Robbie Cavanagh is a  Manchester based singer-songwriter who performs beautifully crafted songs with powerful lyrics and haunting melodies. He has already played several sold out shows this year and his song 'Godsend' , recorded for the Mahogany sessions, has been viewed more than 100,000 times on Youtube. Here Robbie shares his thoughts on songwriting. 
  1. Do you have a daily songwriting routine or do you wait for inspiration to strike? For me songwriting is quite a natural thing. It's a thing I do because it feels right to do it. So I don't have a routine at all. Mainly because I don't have to write. I choose to. So there is no methodical way of doing it. Things happen, and then they are songs. 
  2. Do you have any tricks to get the creative juices flowing? Unless you're tied into a contract with deadlines, my recommendation is always if you can't write, don't. Just wait it out. Sometimes things happen in your life that you know you need to get down into a song, but you can't rush those things. It will happen when it's ready to happen. Some people have some cool techniques. Ryan Adams uses a technique where he plucks sentences from books and builds a story, but for me it's important that it happens naturally, or I just cant buy into it. 
  3. Do you find you normally start with a melody or lyrics? I like to write both at the same time. I'll always pick up a guitar and start to sing and find chords as I go. Again, it's all just a really natural process for me. The lyrics inspire the music and the melody, and the melody and chords inspire the direction of the lyrics.
  4. Do you think that melody is the most important aspect of a song? Sometimes, yes. But great melodies and terrible lyrics is a crime. Just like great lyrics and poor melody is. It has to have the right level of everything. Of course it varies, song by song, but for me, there is no most or least important part. Everything has to fit together or it's not going to work. 
  5. How long does it take you to write a song? Some songs are an idea for months. years even. Returned to and finally finished. Some songs are completed in a couple of hours in an evening. The important thing for me is that it feels like it was supposed to happen. If I force an ending, or try and make something fit that doesn't, I'll fall out of love with the song. It takes as long as it takes I guess. I've written songs in a night.

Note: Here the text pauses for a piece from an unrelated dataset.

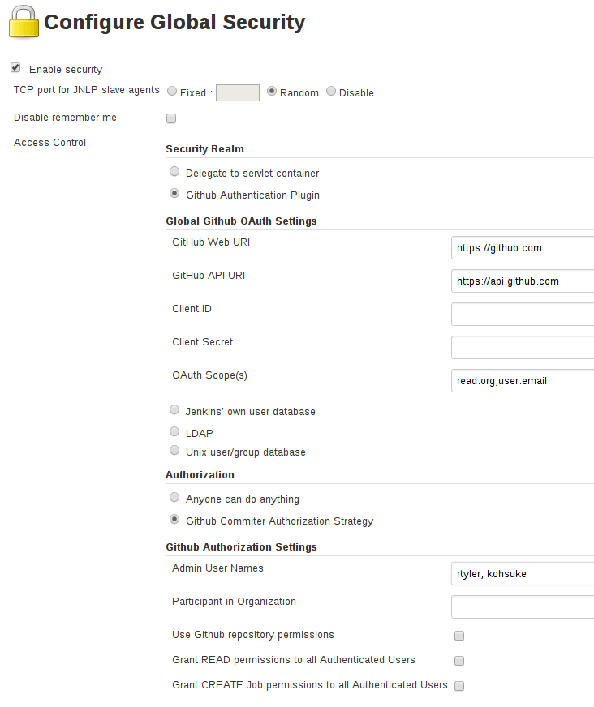Select Random TCP port option
The width and height of the screenshot is (594, 707).
[x=271, y=91]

Some I'm very proud of. Sometimes the longer it takes the more you over think it and it starts to feel forced. But thats why it takes the time. You know when its right. That might take years. 

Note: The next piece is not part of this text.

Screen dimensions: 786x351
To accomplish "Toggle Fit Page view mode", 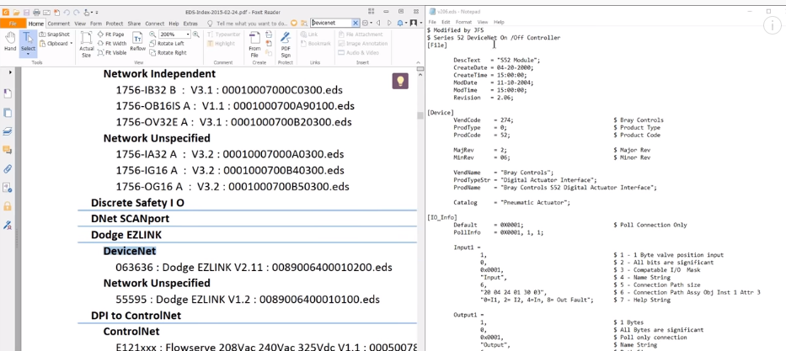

  6. Could you explain a little about the writing process behind a few of your songs? GodsendMy girlfriend had put me onto this tuning that I'd never worked with before, so I'd spend a few days messing around with it and late one night, having returned from her house, feeling completely in love, I picked up my guitar, which happened to still be in that tuning. And Godsend sort of happened. Again, I said what I was feeling, a mixture of love, frustration and unfaltering adoration. The ending just sort of happened on the first voice note I made of it, where I was just repeating the chorus line and getting quite passionate with it, and it sort of stuck from there. It was a very natural process of just reliving the night I'd just had, and how in love I felt. Let You DownWhen I'm pensive I like to lie down and play my guitar quite slowly. Whilst I think about things. The pace of this song is so spaced and chilled, cause it was basically written that way. I didnt want to think about a rhythm or anything. The only important thing was to have time to breath so i could gather my thoughts and perform them. It just remained that way. No rhythm, no real timing to it. Choked UpI was thinking alot about a long distance relationship I was in, and this song was meant almost as a joke really. The silly threat of 'what If im entertaining more of a local girl' seemed funny to me. The song was sort of built around that. I'd been listening to alot of country music, so that kind of shuffle rhythm was in my head and it kinda flooded out. 

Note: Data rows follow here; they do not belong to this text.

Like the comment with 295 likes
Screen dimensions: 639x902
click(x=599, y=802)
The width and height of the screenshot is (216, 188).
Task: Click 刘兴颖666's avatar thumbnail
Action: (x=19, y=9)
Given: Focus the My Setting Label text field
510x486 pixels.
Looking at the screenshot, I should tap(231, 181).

  7. What songs that other people have written do you particularly admire? Everybody Hurts - REM, Sound Of Silence -Simon and Garfunkel, Perfect Day - Lou Reed, Life On Mars - Bowie, Gold - Prince. All perfectly crafted songs that feel like they were just honest, not over thought and just written and performed straight from the heart. 
  8. Do you think that a technical knowledge of theory is important or does it get in the way? I think theory knowledge is something that should come in the production side of a track. Writing the bones of a good song should be more about feel and vibe. Theory can get in the way of just playing what feels right. But once you are producing a fully written song, then theory can be really useful to help make chords and melodies more interesting and unpredictable. 
  9. Do you tend to revisit your songs and rewrite them? I tend not to. I like to think, once I've declared it finished, its a piece of work that shouldn't be messed with. If I made a mistake, then I can not make that mistake next song. There are so many songs. Why keep changing one when you could write another? 
  10. Do you write songs with a view to being commercial and following current trends? I think natural songwriters have a style. The way they write without really thinking too much about it. You can't change that without it becoming forced. Becoming work, not art. Formulaic. The production is where a song can start to follow a current trend. A really great song can be produced in whatever style and feel you choose. So long as the song is strong, anything is possible. But commercial success of style is not something I ever think about when I'm writing. Only ever once I've written it. 
  11. Have you done much co-writing, and if so what do you see as the benefits? Co-writing is something I do quite often for other peoples material. I think its an important part of experience as a songwriter. Every time you get into a room with someone else and start to write, your influence and your ideas are altered and directed by who you are with and what you are doing and what you are talking about. So you'll write songs you never would have written alone, or in a different room with a different person thinking a different thing. Experience is so important, so to experience writing with other people in other environments is a very healthy thing. Even if nothing comes from the session.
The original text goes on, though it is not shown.